TASK OBJECTIVE = Copy out again, unchanged, the listing below from the line that has "Where should I click to: Select" through the line that has "This screenshot has width=293, height=237.".

SUPPLIED INFORMATION =
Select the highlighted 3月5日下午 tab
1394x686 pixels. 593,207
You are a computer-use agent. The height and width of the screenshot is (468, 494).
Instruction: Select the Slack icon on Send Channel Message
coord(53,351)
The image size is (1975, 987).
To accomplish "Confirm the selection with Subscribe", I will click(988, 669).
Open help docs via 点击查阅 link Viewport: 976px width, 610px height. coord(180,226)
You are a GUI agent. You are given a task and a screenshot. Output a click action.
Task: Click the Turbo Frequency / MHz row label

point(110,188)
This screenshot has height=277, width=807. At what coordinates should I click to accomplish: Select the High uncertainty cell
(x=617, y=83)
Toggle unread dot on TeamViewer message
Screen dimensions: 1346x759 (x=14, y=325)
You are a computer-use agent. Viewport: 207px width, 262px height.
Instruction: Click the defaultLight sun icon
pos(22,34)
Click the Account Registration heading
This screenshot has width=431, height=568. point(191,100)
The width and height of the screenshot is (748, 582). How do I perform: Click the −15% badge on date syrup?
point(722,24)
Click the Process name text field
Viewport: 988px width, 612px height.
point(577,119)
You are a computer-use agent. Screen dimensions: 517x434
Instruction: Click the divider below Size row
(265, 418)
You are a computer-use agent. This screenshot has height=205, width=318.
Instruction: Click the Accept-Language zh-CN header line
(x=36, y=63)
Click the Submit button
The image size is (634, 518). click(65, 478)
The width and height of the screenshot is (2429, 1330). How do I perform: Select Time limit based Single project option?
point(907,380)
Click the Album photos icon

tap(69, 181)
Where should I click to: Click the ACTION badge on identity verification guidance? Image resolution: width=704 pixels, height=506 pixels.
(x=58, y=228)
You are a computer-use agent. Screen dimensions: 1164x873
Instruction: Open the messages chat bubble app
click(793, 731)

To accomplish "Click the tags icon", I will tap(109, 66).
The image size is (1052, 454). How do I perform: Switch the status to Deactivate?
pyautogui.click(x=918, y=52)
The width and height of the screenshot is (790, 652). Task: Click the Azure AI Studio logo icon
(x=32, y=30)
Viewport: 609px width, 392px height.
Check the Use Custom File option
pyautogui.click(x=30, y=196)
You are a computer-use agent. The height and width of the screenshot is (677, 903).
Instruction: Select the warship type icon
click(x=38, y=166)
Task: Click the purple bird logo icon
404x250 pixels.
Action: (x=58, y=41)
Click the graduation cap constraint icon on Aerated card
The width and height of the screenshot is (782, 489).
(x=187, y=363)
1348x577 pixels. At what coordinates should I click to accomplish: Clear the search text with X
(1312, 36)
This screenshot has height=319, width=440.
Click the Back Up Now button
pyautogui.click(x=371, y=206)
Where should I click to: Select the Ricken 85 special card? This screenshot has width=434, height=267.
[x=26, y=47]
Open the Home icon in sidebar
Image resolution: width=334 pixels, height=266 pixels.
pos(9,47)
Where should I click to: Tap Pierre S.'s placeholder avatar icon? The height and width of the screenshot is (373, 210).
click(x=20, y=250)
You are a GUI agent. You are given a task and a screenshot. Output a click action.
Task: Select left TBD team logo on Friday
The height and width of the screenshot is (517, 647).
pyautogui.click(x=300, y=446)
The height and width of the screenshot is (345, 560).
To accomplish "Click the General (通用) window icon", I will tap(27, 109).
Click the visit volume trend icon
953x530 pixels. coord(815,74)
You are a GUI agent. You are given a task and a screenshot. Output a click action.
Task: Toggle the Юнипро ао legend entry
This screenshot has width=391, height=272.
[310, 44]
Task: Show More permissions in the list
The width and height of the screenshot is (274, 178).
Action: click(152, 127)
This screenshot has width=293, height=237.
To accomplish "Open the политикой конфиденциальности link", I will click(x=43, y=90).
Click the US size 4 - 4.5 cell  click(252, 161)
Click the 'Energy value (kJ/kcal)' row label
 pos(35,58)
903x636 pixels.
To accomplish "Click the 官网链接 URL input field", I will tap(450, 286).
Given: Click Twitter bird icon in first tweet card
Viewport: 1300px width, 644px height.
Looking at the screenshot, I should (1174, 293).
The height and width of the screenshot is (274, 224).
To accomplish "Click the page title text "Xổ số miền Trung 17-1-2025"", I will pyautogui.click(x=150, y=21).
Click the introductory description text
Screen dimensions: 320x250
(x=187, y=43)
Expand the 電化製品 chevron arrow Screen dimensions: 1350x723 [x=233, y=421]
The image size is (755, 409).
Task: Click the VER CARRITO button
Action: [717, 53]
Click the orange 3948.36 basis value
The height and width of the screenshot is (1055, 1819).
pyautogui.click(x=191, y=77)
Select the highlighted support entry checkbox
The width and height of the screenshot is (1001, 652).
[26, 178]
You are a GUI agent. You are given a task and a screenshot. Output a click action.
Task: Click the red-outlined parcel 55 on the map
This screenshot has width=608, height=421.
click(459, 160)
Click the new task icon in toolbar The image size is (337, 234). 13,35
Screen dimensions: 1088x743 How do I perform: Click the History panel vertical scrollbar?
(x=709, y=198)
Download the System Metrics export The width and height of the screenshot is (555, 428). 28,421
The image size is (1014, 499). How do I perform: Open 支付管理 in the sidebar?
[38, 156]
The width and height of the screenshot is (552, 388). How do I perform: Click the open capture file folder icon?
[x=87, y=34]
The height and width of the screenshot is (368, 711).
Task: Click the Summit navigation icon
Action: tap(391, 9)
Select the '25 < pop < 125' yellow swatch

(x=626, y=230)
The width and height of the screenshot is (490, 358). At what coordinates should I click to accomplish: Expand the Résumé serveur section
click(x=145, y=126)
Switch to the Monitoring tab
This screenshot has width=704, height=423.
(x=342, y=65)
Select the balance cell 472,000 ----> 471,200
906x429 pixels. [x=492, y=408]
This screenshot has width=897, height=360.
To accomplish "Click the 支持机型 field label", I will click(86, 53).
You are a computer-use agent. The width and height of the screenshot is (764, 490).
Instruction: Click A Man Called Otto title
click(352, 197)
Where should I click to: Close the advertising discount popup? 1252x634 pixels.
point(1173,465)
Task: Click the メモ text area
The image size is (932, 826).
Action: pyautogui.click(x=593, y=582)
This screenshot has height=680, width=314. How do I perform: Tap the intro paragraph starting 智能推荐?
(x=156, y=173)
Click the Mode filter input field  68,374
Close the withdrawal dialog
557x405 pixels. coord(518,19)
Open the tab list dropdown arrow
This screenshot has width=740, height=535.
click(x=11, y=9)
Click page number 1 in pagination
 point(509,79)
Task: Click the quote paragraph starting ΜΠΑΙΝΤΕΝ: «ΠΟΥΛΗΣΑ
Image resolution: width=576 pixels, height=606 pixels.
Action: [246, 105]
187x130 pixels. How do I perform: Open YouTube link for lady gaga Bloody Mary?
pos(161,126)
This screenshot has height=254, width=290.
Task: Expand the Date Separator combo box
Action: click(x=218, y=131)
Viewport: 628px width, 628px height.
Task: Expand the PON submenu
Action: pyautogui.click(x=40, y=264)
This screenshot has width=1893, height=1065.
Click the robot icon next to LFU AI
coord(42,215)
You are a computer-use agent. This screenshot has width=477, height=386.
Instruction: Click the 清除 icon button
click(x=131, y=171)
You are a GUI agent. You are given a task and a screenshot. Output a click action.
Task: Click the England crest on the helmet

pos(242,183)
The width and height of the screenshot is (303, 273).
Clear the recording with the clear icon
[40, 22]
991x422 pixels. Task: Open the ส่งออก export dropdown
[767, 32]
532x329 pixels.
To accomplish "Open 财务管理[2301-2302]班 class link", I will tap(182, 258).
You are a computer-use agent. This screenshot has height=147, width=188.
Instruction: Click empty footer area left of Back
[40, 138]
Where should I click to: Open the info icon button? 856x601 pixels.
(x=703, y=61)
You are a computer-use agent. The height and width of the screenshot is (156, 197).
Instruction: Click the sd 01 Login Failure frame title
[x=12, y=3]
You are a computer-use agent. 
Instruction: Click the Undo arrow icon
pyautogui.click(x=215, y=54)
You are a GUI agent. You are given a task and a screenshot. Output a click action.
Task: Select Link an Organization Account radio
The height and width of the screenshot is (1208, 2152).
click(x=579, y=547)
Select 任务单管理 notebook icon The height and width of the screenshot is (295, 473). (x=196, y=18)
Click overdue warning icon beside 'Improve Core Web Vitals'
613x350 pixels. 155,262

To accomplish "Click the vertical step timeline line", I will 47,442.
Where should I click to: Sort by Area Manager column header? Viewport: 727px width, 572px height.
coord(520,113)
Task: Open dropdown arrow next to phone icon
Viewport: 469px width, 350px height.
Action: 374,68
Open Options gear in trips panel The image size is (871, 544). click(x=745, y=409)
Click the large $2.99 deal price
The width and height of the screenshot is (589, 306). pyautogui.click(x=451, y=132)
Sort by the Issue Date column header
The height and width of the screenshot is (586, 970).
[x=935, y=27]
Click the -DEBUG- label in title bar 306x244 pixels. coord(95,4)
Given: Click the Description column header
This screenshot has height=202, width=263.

ANSWER AREA =
Where should I click to: Select the Ricken 85 special card? This screenshot has width=434, height=267.
[x=26, y=47]
Open the Home icon in sidebar
Image resolution: width=334 pixels, height=266 pixels.
pos(9,47)
Where should I click to: Tap Pierre S.'s placeholder avatar icon? The height and width of the screenshot is (373, 210).
click(x=20, y=250)
You are a GUI agent. You are given a task and a screenshot. Output a click action.
Task: Select left TBD team logo on Friday
The height and width of the screenshot is (517, 647).
pyautogui.click(x=300, y=446)
The height and width of the screenshot is (345, 560).
To accomplish "Click the General (通用) window icon", I will tap(27, 109).
Click the visit volume trend icon
953x530 pixels. coord(815,74)
You are a GUI agent. You are given a task and a screenshot. Output a click action.
Task: Toggle the Юнипро ао legend entry
This screenshot has width=391, height=272.
[310, 44]
Task: Show More permissions in the list
The width and height of the screenshot is (274, 178).
Action: click(152, 127)
This screenshot has width=293, height=237.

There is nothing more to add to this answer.